Le origini dei Conservatori Riuniti di Siena risalgono al 1580 quando nella zona di Porta Romana in via Fieravecchia per iniziativa del senese Domenico Billò nasce la Congregazione delle Povere Abbandonate per l’accoglienza delle giovani indigenti.

Alla morte di Billò nel 1593, gli succede Aurelio Chigi nella carica di Camerlengo dando ulteriore impulso alla vita della Congregazione. In quell’anno viene acquistato il vicino Palazzo di San Galgano e nel 1601 si inizia la costruzione della Chiesa di San Raimondo al Refugio, preziosa testimonianza dell’arte senese del XVII secolo. Contestualmente nasce anche la Congregazione delle Vergini del Soccorso, per l’accoglienza delle giovani appartenenti a nobili famiglie decadute che rimarrà attiva fino alla fine del Settecento. Nel 1785 il Granduca di Toscana Pietro Leopoldo trasforma la Congregazione nel Conservatorio di San Raimondo al Refugio destinato all’educazione e all’istruzione delle giovani nobili accogliendo anche ospiti provenienti da molti conventi e congregazioni soppresse.

Dopo l’Unità d’Italia, nel 1891, un decreto reale unisce nella sede del Refugio i Conservatori di San Raimondo e un altro Conservatorio, costituito con la riforma Leopoldina: nascono così i Regi Conservatori Riuniti di Siena, sotto il controllo del Ministero della Pubblica Istruzione.

Nella prima metà del Novecento i Conservatori sono divisi in tre sezioni: la scuola elementare, conosciuta come Educandato; il Convitto, che assicurava ospitalità ad alunne iscritte agli istituti scolastici cittadini e il Pensionato, per l’accoglienza di signore e signorine italiane e straniere con la disponibilità di alcuni posti gratuiti per nubili anziane. Successivamente, in collaborazione con il Comune di Siena, apre l’Istituto Magistrale con giardino d’infanzia.

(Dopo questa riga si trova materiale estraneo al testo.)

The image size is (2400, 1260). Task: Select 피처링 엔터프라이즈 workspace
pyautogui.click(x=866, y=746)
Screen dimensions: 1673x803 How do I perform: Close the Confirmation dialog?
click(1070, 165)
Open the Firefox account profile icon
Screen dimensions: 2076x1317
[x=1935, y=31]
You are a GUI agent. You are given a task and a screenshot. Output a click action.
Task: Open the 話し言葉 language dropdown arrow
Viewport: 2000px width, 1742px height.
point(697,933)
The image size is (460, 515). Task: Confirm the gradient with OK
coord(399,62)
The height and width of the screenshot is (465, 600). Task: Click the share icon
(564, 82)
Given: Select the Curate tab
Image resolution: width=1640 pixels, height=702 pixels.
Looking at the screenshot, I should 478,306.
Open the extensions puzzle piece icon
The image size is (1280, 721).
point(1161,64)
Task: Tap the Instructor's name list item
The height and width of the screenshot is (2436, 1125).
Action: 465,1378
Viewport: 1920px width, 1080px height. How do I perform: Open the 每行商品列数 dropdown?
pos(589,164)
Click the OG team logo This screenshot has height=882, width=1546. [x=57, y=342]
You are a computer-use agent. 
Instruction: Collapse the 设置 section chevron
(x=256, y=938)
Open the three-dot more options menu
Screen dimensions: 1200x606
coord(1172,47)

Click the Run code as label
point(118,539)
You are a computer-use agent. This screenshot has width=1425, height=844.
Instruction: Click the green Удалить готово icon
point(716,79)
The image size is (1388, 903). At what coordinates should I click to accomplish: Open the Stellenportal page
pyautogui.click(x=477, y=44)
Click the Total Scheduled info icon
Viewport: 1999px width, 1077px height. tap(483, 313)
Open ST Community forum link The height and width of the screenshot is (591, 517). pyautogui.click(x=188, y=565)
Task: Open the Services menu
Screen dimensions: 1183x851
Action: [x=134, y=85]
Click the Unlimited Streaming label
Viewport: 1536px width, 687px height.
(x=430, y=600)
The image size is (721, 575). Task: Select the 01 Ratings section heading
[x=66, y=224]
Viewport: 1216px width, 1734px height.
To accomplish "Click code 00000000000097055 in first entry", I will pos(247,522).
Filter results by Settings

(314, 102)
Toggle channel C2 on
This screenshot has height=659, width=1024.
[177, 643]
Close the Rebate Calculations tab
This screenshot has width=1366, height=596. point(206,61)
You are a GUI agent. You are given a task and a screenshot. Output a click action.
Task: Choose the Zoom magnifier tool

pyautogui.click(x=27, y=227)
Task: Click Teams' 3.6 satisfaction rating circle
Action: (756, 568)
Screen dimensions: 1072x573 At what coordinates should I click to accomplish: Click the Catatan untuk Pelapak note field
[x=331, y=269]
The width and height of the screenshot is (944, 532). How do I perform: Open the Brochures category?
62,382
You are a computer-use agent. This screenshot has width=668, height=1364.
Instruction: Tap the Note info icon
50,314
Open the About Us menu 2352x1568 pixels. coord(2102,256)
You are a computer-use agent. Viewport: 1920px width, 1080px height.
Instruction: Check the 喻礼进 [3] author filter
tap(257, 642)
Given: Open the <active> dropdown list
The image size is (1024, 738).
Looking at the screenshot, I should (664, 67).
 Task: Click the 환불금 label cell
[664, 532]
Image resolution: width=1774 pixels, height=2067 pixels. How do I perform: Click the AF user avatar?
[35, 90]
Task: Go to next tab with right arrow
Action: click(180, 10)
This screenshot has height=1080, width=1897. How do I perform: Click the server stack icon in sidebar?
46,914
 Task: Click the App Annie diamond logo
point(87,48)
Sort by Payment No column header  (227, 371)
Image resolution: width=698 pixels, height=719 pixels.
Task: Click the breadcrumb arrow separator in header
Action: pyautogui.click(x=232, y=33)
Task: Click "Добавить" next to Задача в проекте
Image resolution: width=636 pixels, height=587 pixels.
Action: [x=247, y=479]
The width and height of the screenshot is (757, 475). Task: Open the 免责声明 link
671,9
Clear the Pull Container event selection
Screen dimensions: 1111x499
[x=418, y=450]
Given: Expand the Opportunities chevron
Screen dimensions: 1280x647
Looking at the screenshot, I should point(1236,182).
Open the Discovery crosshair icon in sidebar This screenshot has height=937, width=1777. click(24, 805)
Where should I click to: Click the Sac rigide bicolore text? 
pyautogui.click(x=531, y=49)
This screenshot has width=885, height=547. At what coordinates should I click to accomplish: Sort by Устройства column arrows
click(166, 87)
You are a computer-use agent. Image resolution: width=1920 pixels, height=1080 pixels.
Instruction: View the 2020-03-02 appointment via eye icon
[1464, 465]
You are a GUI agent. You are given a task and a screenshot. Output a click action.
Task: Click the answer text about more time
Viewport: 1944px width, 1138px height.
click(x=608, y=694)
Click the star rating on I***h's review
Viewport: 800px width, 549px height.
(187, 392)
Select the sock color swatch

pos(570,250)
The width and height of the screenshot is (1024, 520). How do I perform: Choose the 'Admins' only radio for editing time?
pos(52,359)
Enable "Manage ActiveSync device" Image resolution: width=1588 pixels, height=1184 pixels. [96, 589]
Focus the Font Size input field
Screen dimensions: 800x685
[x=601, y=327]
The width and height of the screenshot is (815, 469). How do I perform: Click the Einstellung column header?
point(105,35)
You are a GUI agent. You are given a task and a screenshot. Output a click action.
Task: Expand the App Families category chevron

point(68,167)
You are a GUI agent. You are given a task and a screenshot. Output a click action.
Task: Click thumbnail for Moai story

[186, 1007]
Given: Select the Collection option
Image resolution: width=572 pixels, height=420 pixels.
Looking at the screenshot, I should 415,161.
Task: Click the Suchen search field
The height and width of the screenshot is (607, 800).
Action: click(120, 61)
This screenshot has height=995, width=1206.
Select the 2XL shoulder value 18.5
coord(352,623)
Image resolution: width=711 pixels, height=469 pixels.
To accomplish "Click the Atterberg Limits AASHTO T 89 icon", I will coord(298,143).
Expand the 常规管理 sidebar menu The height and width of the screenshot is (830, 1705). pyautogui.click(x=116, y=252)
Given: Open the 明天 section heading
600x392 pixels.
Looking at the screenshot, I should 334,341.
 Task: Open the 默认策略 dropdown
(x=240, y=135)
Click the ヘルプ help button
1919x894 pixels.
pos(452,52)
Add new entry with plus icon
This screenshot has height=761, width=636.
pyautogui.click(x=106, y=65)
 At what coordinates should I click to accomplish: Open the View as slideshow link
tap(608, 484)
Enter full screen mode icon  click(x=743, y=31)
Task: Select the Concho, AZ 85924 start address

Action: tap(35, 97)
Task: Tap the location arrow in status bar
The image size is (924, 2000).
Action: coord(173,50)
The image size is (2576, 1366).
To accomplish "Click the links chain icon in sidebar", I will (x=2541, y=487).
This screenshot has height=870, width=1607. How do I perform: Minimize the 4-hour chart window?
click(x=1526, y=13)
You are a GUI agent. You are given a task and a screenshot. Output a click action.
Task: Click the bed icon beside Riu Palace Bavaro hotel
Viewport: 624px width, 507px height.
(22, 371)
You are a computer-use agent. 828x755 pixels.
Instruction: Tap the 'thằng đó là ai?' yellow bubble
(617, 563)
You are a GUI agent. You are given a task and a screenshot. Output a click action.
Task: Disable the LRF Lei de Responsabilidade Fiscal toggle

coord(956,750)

Sotto il profilo giuridico, i Conservatori sono interessati da due provvedimenti legislativi: il Regio Decreto 23 dicembre 1929 e il Regio Decreto del 1 ottobre 1931 che individua i Conservatori della Toscana. Nel dopoguerra, dopo un periodo di difficoltà soprattutto per le conseguenze degli eventi bellici, gli accordi con l’Università di Siena dalla seconda metà degli anni Sessanta, garantiscono ai Conservatori Femminili Riuniti nuove occasioni e prospettive. Alcuni immobili di proprietà dei Conservatori sono concessi in locazione all’Ateneo senese e destinati a sede della nuova facoltà di lettere e filosofia. I proventi della successiva cessione all’Università del Palazzo di San Galgano permettono nel 1976 la completa ristrutturazione dei locali di via del Refugio, dove sono ospitate studentesse universitarie provenienti da ogni parte d’Italia per frequentare l’Ateneo senese. La legge n. 27 del 3 febbraio 2006 ha decretato la trasformazione nell’attuale Fondazione Conservatori Riuniti di Siena.